Allergic reactions to house dust mite are an important health problem worldwide, affecting up to 85% of asthmatic children, and are a risk factor for emergency room admission with asthma. Group 1 and 2 mite allergens account for more than 50% of total house dust mite specific IgE reactivity in mite allergic patients. Mite allergens Der p 1 and Der f 1 are cysteine proteases produced by the dust mites Dermatophagoides pteronyssinus and D. farinae, respectively. Proteolytic activity of Der p 1 may enhance IgE antibody production and contribute to lung inflammation in asthma. In contrast, group 2 mite allergens are lipopolysaccharide binding proteins. Der p 2 has been reported to mimic a human structural-homolog that activates the innate immune system through toll like receptors. Despite these important molecular differences between proteolytic group 1 and non-proteolytic group 2, a high IgE prevalence of 83% to allergens from both groups has been observed in mite allergic patients in the US. The main goal of this project is to investigate the antigenic structure of both groups of mite allergens, for the design of immunotherapy. Allergens will be co-crystallized with IgE antibody constructs selected by phage display technology. The key amino acids involved in IgE antibody binding will be identified and modified.
The specific aims are: 1) selection of IgE antibody constructs (scFv) from combinatorial libraries made from blood of mite allergic patients using phage display technology; 2) mapping of antigenic determinants on groups 1 and 2 dust mite allergens by X-ray crystallography and analysis of IgE antibody binding epitopes; and 3) site-directed mutagenesis of IgE antibody epitopes for expression of hypoallergenic mutants with T cell reactivity as candidates for immunotherapy. An analysis of the association between mite allergen-specific IgE antibodies from the human repertoire and the epitopes recognized by these IgE antibodies will be performed with the information obtained in the first two aims.
Aim #2 will generate experimental data sets of three-dimensional structures of B-cell epitopes that are missing in current databases used for developing tools for B cell epitope prediction. Most importantly, this project will define IgE antibody responses to mite allergens and will provide the structural basis for rational design of hypoallergens.

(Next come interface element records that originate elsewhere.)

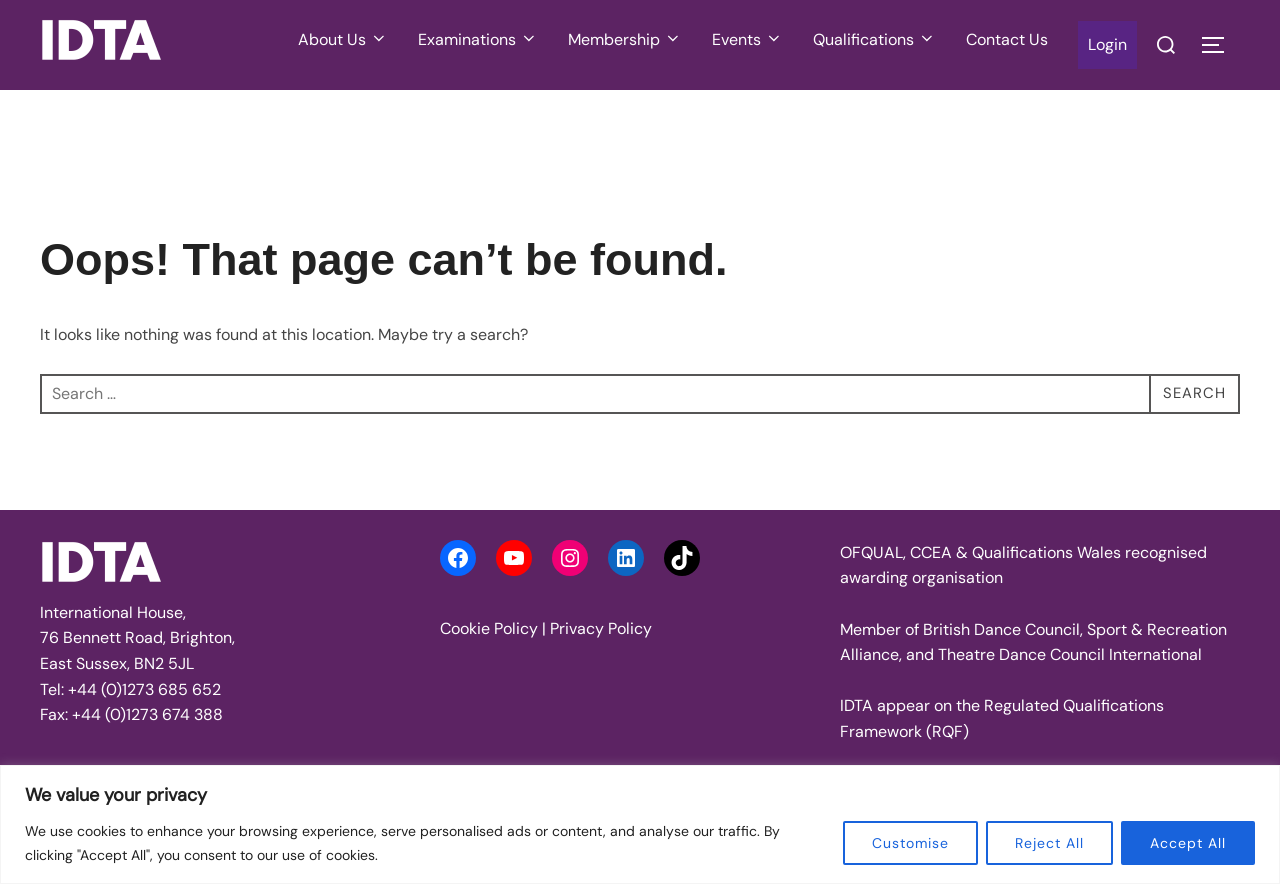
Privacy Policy (601, 628)
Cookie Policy (489, 628)
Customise (910, 843)
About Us (343, 39)
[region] (640, 824)
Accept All (1188, 843)
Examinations (478, 39)
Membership (625, 39)
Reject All (1049, 843)
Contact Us (1007, 39)
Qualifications (874, 39)
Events (747, 39)
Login (1107, 44)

In Aim #3, IgE antibody binding to the epitope mutants will be analyzed by ELISA, multiplex array technology and cell mediator release assays, and T cell reactivity will be evaluated. Mutants will be compared and hypoallergenic forms will be selected for the design of vaccines for immunotherapy of mite allergy.
Mite allergy is associated with the development of asthma, which affects 22 million people in the U.S. The antigenic determinants of mite allergens from groups 1 and 2 will be analyzed by identifying IgE antibody epitopes and their associated IgE antibody repertoire, to elucidate the importance of the intrinsic properties of these allergens on allergic disease. Hypoallergenic mutants will be produced and tested for IgE antibody binding and T cell proliferation, and the information obtained will facilitate a rational design of allergy vaccines.